Сичю была совсем черная, да и у Семена остались нос да глаза. Семен собрал казаков. Сидели они перед ним заросшие, черные от пороха, в грязных рваных кафтанах. Не то что постирать - поменять одежду не было ни охоты, ни сил.
- Не пора ли, казаки, кончать Аллая? - спросил Семен серьезно.
На него уставились мрачно и с надеждой. Когда не было и капли ее, от любой малости ждали чуда.
- Сегодня велю баню топить. Нельзя во вшивости нашей победить сильного. Мыться всем! Всем надеть лучшую одежду.
- Ну, а как же Аллая победить? - спросил Втор Катаев.
- Как помоетесь, скажу.
Тот день был для казаков жирный: прибежал под стены песец. Пока Дежнев говорил с казаками, Иван Беляна, сидевший на башне, крикнул:
- Семен, песец возле ворот гуляет.
Спотыкаясь от спешки, от слабости, Семен забежал на башню. Казаки прильнули к щелям тына. Песец почуял опасность и уходил в сторону юкагиров. Никто не стрелял. Лучшим стрелком был Семен, и нельзя ему было промазать.

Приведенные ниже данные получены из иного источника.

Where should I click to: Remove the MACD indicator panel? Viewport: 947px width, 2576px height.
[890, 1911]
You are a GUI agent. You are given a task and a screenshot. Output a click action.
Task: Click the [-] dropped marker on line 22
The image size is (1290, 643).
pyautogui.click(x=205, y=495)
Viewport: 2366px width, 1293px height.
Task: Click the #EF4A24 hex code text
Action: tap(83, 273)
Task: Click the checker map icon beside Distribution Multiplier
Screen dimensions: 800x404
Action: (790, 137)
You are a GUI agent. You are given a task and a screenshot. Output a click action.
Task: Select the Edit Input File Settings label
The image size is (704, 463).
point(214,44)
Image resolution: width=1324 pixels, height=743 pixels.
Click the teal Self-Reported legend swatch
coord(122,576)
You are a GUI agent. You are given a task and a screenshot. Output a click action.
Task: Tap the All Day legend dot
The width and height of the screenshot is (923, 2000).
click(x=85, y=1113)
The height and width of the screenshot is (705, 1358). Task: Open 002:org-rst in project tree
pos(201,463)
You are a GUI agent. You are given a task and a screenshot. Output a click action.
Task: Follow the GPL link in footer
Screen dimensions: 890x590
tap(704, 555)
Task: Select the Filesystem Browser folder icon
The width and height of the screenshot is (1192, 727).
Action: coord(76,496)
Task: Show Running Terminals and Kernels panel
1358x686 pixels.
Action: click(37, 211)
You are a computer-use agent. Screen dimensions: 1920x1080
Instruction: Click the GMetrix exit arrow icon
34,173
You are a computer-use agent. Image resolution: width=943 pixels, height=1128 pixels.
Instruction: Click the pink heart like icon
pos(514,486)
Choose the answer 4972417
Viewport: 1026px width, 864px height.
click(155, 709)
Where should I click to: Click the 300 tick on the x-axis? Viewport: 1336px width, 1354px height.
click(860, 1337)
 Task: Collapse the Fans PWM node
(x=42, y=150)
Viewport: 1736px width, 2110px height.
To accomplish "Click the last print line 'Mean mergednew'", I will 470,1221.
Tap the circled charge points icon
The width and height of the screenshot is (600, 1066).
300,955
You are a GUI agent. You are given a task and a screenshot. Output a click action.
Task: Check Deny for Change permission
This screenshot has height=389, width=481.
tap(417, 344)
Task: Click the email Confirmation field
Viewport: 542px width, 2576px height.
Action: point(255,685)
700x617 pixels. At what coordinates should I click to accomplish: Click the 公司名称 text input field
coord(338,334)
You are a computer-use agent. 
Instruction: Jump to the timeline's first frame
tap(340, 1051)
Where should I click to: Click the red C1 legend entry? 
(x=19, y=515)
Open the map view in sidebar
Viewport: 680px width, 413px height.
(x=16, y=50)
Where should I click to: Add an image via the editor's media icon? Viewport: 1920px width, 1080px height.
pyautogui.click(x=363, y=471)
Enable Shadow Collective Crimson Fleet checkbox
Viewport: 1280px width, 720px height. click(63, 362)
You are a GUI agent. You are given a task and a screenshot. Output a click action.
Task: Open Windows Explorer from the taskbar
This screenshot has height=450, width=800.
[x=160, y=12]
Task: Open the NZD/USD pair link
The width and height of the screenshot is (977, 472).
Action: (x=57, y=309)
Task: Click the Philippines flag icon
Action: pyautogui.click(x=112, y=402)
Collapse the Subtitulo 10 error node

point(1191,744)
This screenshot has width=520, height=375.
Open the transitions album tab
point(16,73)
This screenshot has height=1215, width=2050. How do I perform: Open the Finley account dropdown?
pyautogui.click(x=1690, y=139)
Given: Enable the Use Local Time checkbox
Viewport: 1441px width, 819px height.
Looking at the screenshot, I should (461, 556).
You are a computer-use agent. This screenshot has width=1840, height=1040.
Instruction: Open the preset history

- Далеко уже, - выдохнул за спиной Дежнева Беляна, и в тот же миг грянул выстрел. Песец закрутился на месте, упал, вскочил и лег замертво.
Втор Катаев отворил ворота и бросился к песцу. Он уже был совсем близко от зверя, когда от юкагиров с копьями побежали к русскому самые молодые и быстрые воины Аллая.
Втор схватил песца за хвост, потянул и упал. Не в силах расстаться с добычей, засучил ногами по земле, словно она была ледяная, пополз на четвереньках. Вскочил, наконец, и бог знает от каких сил, побежал вдруг так, словно не было осады, не было голода, словно бежал налегке.
А песец тяжел был для голодного человека, больно долго воевал Втор без роздыху. И когда он вбежал в ворота, за ним ворвались храбрые юкагиры. Их было человек двадцать, но они были лучшими воинами Аллая, и Аллай был с ними.
За этим отрядом шли в бой главные силы юкагиров, и Дежнев понял: не сумеют казаки закрыть ворота - конец. Отвлекая на себя Аллая и его воинов, а все они знали, что Семен у русских начальник, побежал он по Нижнеколымску, и юкагиры погнались за ним. Уж почему - так бог знает, принесли его ноги к дому. Здесь он повернулся лицом к врагу, поднял пистолет - и рухнул: Аллай выстрелил в него из лука.
Стрела пробила шлем и вошла в голову. Стреляли юкагиры стрелами из кости лося, только один Аллай бил железными стрелами, и пришлась его стрела на долю Дежнева.
От радости подпрыгнул Аллай, бросил в сторону лук, подхватил правой рукой копье, побежал добить Семена. И вдруг крикнули ему:
- Стой!
Успел Аллай увидеть: на крыльце русского дома якутская женщина, в руках у женщины лук. Свистнула, как приятель, стрела и вошла в горло, предательница. Упал тойон. Попятились в страхе юкагиры, а тут ударили на них сзади казаки да аманаты, и ни один юкагир не вырвался из крепости. Оборонять тын было тяжко, слишком мало казаков осталось возле него, слишком много юкагиров рвалось в Нижнеколымск, но когда бросили им через стену тело Аллая, угомонились, отошли.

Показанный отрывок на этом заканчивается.